Growing bulbs in pots is one of the smartest and easiest things you can do in your garden, and it has a huge payoff. Planting bulbs in containers means you know exactly where they are, you can move them wherever they need to go to chill, and you can place them on your patio, steps, porch, or wherever they’re going to cause the biggest sensation in spring. Then, if you want to save the bulbs, you can move them out of sight to allow the foliage to fade. Keep reading to get some container bulb planting tips.
Can You Plant Bulbs In Containers?
Yes, you can! Autumn is the time to plant bulbs, and planting bulbs in containers is no exception. When picking out your container, you can go as wide as you want, but you want it to be deep enough to accommodate 2-3 inches (5-7.5 cm.) of soil in the bottom, plus the height of your bulbs, plus an inch (2.5 cm.) of space below the rim.
Place your bulbs so there’s no more than ½ an inch (1.25 cm.) between any of them and just cover them with potting mix. You can leave the very tops exposed. Next, your bulbs need to be chilled. The beauty of planting bulbs in containers is that this can be done anywhere, depending upon your climate and convenience.
If you live in an area that experiences cool but mild winters (between 35 and 40 F. or 1 to 4 C.), you can leave your containers outdoors until spring, as long as they’re not made of ceramics or thin plastic, which can crack in the cold.

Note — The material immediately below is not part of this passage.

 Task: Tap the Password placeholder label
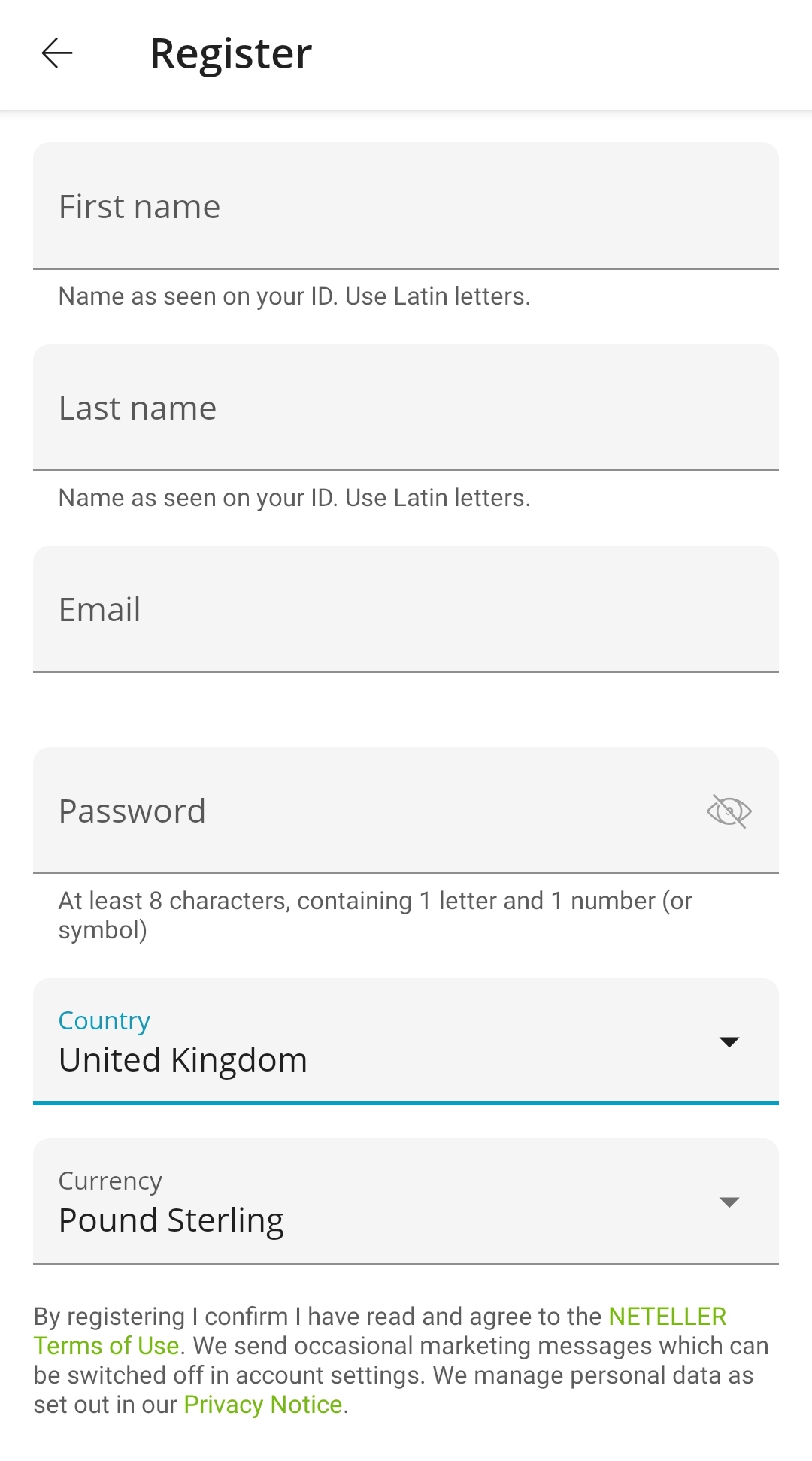click(x=132, y=811)
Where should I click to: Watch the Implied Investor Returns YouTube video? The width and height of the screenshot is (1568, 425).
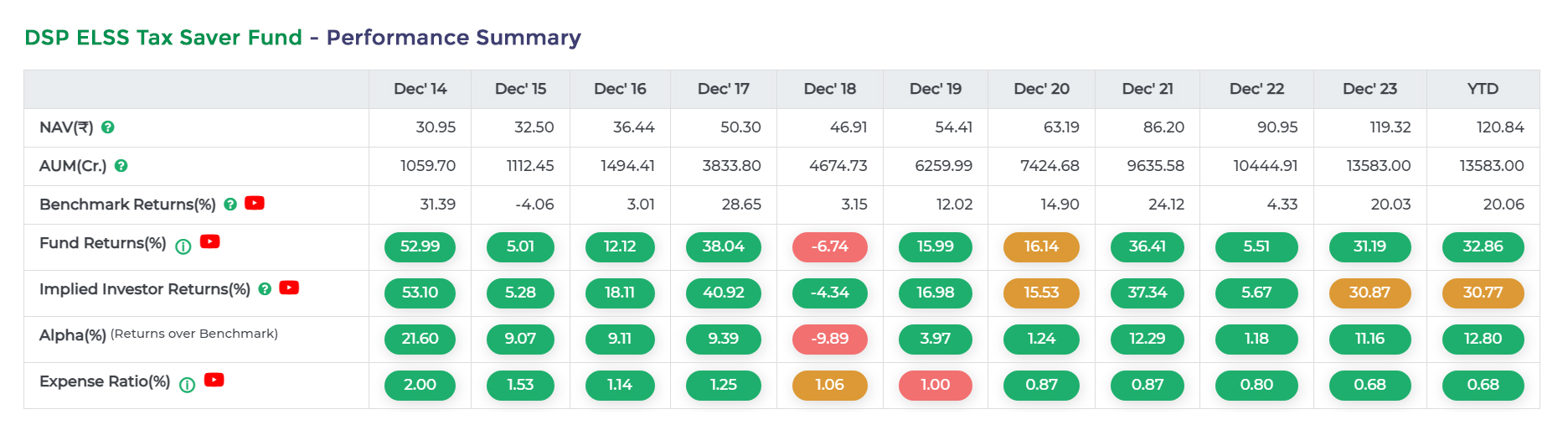tap(289, 288)
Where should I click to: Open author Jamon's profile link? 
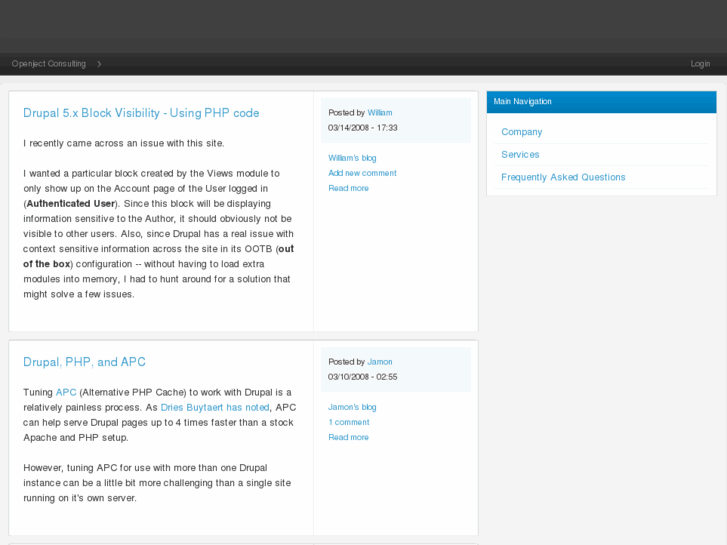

If your winters are colder than that, you can leave them in an unheated but relatively warmer place, like a garage or porch. If your winters are warm, you’ll have to put them in the fridge. Don’t store them next to fruits or vegetables, though, or they might fail.
Growing Bulbs in Pots
Keep your pot moist through the winter – this is the time the bulbs are growing their roots. After 2-4 months, shoots should begin to appear.
Growing bulbs in pots that mature at different points in the season (using the Lasagna method) will make for continuous and impressive blooming. Most any bulb will work well in a pot. That said, here are some common bulbs that grow well in containers:
After all the blooms have passed, move your container out of the way to allow the foliage to die back. Once it does, remove the bulbs from the soil and store them for planting again in autumn.